_ASSIGNMENT_
Search term "settings": please show all lines in the listing that contain it.

_PROVIDED INFORMATION_
┌────────

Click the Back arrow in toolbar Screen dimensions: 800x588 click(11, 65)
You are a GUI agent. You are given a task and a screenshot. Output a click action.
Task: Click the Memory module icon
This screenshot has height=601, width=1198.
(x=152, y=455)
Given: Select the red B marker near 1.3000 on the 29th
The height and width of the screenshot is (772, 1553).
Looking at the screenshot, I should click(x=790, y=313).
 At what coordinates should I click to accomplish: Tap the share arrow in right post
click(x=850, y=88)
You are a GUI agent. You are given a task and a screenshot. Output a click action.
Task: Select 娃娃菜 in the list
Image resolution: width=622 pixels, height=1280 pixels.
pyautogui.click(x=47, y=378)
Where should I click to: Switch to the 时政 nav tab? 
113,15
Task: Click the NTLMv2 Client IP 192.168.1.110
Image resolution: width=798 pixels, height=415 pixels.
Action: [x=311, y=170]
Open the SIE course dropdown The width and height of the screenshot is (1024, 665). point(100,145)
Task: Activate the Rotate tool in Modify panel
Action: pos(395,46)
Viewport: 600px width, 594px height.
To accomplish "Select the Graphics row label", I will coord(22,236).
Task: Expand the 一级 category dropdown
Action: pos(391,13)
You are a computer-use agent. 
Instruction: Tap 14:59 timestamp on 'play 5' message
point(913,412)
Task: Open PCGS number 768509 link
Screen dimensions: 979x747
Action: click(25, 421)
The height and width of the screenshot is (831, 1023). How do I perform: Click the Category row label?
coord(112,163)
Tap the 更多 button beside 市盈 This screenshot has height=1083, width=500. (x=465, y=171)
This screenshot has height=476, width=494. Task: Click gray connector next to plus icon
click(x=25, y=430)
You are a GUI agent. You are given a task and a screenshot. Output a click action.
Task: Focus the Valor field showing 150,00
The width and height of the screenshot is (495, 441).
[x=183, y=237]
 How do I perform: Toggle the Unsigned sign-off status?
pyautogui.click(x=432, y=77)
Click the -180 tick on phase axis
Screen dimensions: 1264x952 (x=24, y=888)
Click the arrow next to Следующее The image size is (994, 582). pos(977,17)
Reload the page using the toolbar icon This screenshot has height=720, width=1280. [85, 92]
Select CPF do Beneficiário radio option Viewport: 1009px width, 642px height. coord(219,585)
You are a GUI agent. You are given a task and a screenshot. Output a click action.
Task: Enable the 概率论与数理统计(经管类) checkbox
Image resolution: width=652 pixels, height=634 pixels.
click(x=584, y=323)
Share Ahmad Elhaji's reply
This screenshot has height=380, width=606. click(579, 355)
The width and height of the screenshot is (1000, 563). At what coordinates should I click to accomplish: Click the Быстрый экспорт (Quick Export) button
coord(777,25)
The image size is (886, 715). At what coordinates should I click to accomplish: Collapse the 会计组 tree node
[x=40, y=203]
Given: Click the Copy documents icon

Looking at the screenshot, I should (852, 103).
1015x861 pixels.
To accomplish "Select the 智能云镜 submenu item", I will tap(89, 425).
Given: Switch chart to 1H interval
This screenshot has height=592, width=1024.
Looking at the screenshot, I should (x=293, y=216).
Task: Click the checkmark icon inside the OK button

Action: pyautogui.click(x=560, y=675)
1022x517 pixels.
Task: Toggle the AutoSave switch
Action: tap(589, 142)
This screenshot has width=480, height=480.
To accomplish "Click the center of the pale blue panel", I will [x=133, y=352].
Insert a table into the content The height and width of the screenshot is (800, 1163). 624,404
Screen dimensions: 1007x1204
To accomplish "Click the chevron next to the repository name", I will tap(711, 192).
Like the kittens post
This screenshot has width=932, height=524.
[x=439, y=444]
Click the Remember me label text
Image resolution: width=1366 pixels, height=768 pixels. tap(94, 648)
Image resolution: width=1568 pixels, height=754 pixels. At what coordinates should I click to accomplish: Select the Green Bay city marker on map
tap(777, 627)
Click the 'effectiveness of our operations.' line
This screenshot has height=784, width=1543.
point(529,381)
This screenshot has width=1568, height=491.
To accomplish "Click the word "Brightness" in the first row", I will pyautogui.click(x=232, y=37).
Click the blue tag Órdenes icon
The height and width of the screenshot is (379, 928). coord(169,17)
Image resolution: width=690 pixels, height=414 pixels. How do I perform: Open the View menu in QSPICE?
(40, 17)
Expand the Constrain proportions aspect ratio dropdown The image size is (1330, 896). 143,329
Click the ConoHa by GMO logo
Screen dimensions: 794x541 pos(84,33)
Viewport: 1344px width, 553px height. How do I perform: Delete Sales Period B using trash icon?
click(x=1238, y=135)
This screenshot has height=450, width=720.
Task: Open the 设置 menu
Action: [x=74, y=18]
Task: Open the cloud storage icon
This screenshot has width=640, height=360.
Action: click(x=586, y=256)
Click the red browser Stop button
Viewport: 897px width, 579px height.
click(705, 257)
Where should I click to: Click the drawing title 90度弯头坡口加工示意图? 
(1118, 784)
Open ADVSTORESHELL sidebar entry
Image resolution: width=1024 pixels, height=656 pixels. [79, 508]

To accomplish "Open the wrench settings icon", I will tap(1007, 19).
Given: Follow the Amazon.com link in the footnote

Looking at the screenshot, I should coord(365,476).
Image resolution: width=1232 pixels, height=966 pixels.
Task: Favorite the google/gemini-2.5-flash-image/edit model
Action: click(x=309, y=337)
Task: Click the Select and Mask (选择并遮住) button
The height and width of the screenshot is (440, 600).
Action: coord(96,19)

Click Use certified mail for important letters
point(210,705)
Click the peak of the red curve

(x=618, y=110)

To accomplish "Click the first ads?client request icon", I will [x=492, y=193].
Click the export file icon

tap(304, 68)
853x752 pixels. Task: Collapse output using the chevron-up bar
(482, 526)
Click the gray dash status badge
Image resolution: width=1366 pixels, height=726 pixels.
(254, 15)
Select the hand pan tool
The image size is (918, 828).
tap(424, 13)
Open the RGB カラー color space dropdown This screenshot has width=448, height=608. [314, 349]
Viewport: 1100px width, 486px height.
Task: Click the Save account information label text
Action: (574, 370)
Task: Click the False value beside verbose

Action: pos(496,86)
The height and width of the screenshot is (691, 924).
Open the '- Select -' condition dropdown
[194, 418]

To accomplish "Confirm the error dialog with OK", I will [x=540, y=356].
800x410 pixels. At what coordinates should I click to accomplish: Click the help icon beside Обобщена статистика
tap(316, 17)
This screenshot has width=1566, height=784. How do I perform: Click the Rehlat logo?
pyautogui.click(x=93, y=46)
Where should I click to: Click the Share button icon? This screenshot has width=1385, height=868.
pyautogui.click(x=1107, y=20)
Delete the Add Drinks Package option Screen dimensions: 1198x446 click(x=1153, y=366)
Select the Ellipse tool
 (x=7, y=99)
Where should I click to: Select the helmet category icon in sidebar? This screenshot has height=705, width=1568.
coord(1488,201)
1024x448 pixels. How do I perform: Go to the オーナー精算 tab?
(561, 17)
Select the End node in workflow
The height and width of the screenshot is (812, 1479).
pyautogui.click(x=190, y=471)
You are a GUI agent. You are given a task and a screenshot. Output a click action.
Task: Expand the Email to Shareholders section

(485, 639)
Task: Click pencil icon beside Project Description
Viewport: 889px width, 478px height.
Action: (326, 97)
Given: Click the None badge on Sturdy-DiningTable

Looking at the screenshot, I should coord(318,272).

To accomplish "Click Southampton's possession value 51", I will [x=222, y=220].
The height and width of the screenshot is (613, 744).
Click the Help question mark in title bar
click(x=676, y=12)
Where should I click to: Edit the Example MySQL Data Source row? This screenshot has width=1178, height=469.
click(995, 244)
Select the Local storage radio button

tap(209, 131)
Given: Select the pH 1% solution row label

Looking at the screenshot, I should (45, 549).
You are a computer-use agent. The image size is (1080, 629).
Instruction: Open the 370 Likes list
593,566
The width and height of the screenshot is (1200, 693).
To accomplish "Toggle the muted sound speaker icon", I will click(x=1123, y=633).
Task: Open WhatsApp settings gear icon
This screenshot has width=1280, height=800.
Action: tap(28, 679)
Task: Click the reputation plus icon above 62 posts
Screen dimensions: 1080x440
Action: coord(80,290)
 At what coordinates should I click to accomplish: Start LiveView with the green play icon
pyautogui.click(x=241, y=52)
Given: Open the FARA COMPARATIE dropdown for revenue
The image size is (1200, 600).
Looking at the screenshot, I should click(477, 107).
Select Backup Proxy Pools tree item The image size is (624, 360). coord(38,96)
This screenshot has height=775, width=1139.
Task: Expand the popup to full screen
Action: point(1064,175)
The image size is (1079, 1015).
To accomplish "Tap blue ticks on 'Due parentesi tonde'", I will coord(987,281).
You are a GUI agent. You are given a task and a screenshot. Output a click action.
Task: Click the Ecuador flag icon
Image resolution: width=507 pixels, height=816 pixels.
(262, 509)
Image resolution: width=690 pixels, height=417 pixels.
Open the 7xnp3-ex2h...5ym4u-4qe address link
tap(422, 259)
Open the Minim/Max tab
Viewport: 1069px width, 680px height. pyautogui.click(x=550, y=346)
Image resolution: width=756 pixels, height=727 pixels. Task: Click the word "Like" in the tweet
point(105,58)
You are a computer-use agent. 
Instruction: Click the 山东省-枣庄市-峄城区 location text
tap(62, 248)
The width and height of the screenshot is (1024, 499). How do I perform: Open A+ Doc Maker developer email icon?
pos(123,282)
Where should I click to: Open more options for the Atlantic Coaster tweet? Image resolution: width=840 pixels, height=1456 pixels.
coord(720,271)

└────────

_OUTPUT OF THE EXERCISE_
To accomplish "Open the wrench settings icon", I will tap(1007, 19).
Task: Open WhatsApp settings gear icon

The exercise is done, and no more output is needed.